Changes

This site was born out of early rail writings on Amtrak in June of 1999. Since then, a lot has changed. Jigglebox.com really got rolling in early ’02 while in New Orleans working on Mardi Gras floats with artist Julian Stock. I posted almost daily rants then. The next couple of years were great creatively. Then in late 2003 the first in a string of suicides & other premature death among friends hit hard. So I went for a hike. Two years later I published Dead Men Hike No Trails. It’s a great story about a guy who pulls himself out of the depths of depression by walking 2000 miles in the mountains of Appalachia. Alas, just weeks after the book came out in January 2006, another friend died of a self-inflicted gun shot wound. Her suicide, the third in three years, unhinged me. I flipped out, lost a whole year. The book suffered, getting no promotion whatsoever in its first year.

Years passed. I kept writing but I drank more and got heavily addicted to the sedative clonazepam. The explosion of blogs intimidated me, exacerbating the melancholic malaise, and I nearly quit publishing altogether. In 2009 we lost Tom Kennedy, a legend and a great friend. In 2010, after a 900-mile failed bid to repeat & reclaim the natural high of my first epic hike, this time on the Pacific Crest, I surrendered to the inevitable. I remember telling my cousin, “Hunter Thompson’s dead. We lost.” On Thanksgiving at filmmaker Les Blank’s home in Berkeley, I said no to a beer for the last time. Six grueling months later, I emerged alive and mostly sane from a self-imposed, therapist-guided withdrawal from 6 mg/day of doctor prescribed clonazepam. That’s enough sedative to knock out a family of four for a good 24 hours.
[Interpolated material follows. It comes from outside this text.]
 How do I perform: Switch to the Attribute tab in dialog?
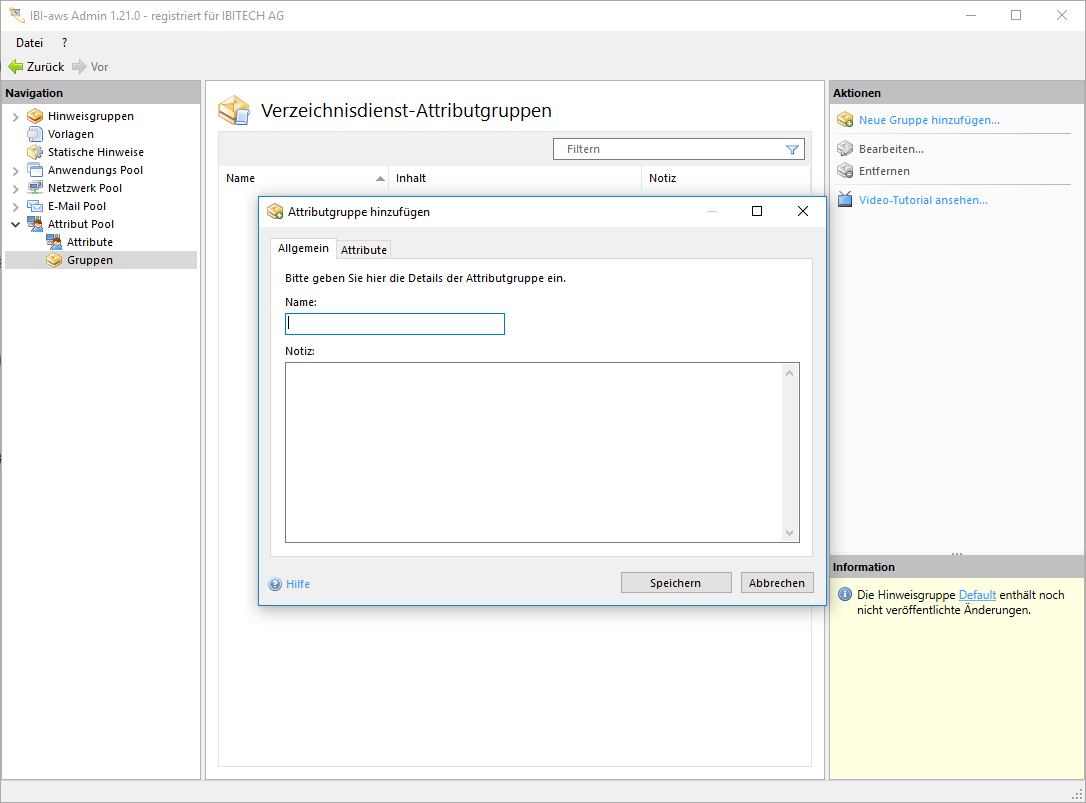point(364,249)
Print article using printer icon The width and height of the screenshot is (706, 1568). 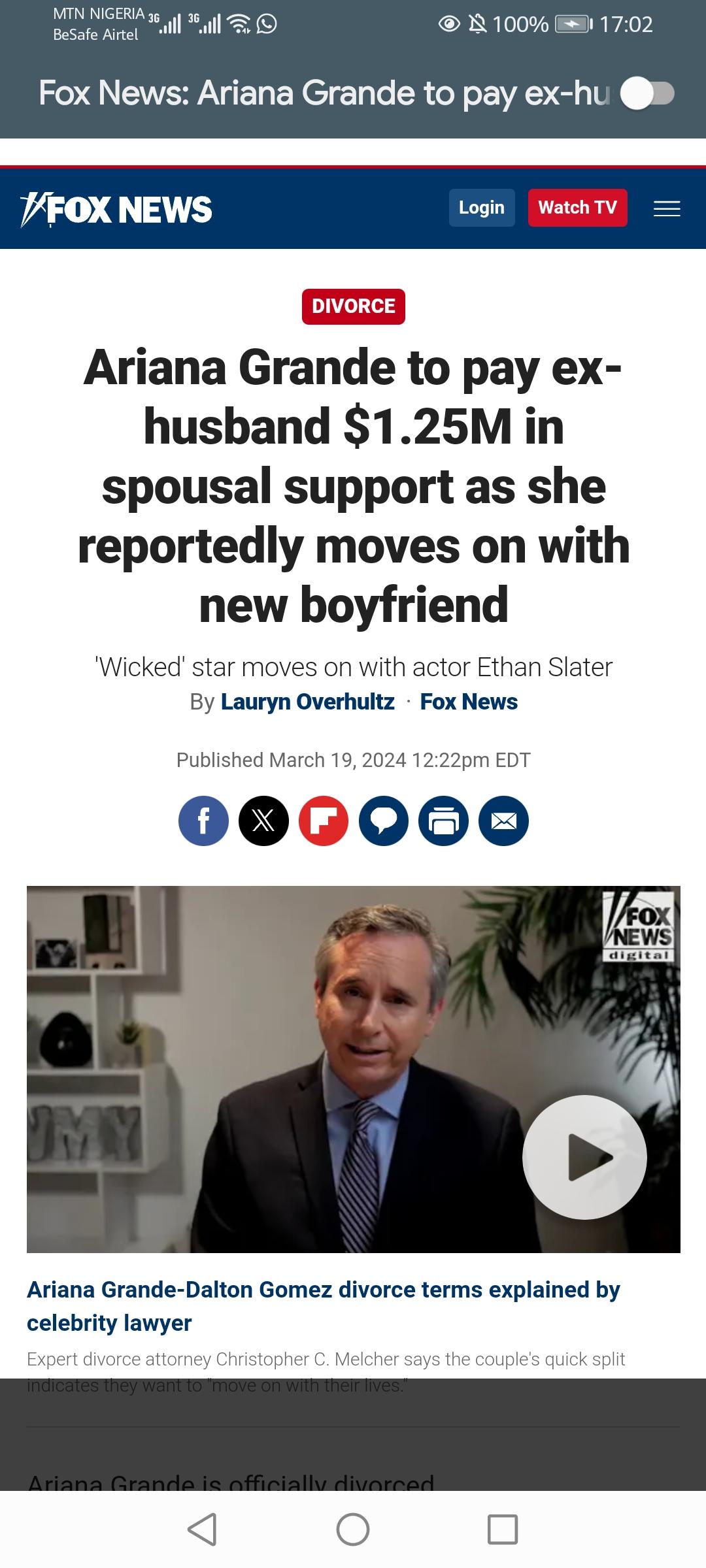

Beware of that evil shit.

Hard to believe now, but in the middle of that drug-withdrawl, I rafted the entire Grand Canyon, 150 rapids spread over 280 miles. I will never win an Olympic medal, but I’ll grant myself an immodest moment to say that I am an Olympian of some kind, made of tough survival stuff. I’ve been totally sober now since July 2011, not a pill, not a joint, not a drop of booze. In the ensuing years everything has changed. I’m writing again with a focus like never before and gearing up to release a lot of the work I’ve been sitting on for years. Already I’ve posted dozens of poems that have never seen the light of day. If you’ve been a fan of my work in the past, get excited. I just finished a 22,000 word prose poetry manifesto, the likes of which no one’s ever seen.